Jane sudah kuceritakan tentang kejadian di Bandung. Dia kembali mengumpat Adrian berkali-kali.

"Gimana ya Jane..."

"Lupain dia. Lupain! Cari cowo lain. Anak IT yang gue bilang dulu itu nanyain lo. Gue kasih nomer telepon lo ke dia ya."

"Eh apaan sih?"

"Done," Jane memperlihatkan layar iPhone-nya. Disitu terlihat bahwa dia baru saja mengirim kontak Amanda Clarissa kepada seseorang bernama Teddy.

"Eh Jane ah,"

"Udah. Biar lo gak mikirin Adrian mulu."

"Gue gak mikirin dia," sanggahku. Iya bohong besar. Gimana gak mikirin kalau setiap di kantor selalu ketemu? Sekarang pun project yang kami kerjakan bekerja sama dengan dia.
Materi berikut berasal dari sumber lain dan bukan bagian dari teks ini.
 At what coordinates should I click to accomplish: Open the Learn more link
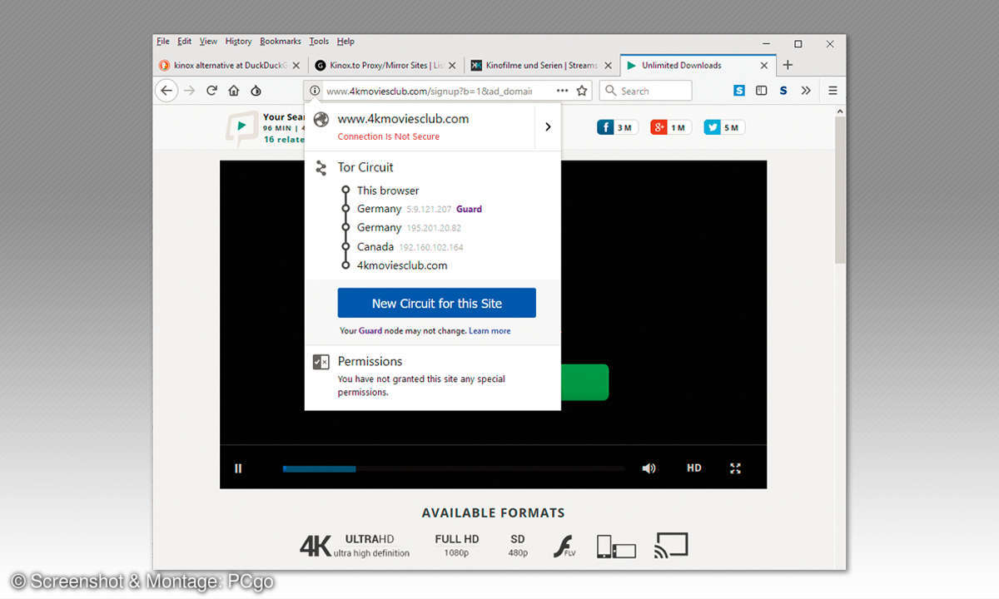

"Bagus. Sekarang mending lo bantu gue buat arrange dekorasi dan ngobrol sama vendor."

"Iya,"

Aku mengikuti Jane menemui vendor. Hari ini kami sedang bersiap-siap untuk acara penutupan project Divisi Marketing lainnya. PIC Project ini Jane dan Satrio. Tapi karena aku masih satu tim dengan Jane, jadi aku juga banyak membantunya. Sebagai atasannya Satrio, maka Adrian juga ada disini. Di ruangan yang sama.

"Tinggal nunggu satu saung-saungan sama backdrop ya," Jane menyimpulkan ketika jam sudah menunjukkan pukul 10 malam. Hampir semua dekorasi dan persiapan sudah selesai kecuali 2 hal tersebut. "Yuk pulang."

"Gue disini dulu deh. Gue yang nungguin dua hal itu,"

"Eh gak usah. Ada Satrio. Biarin dia aja," bujuk Jane sambil menarik lenganku.

"Kasian dia sendirian," Aku menunjuk Satrio yang sedang menelepon.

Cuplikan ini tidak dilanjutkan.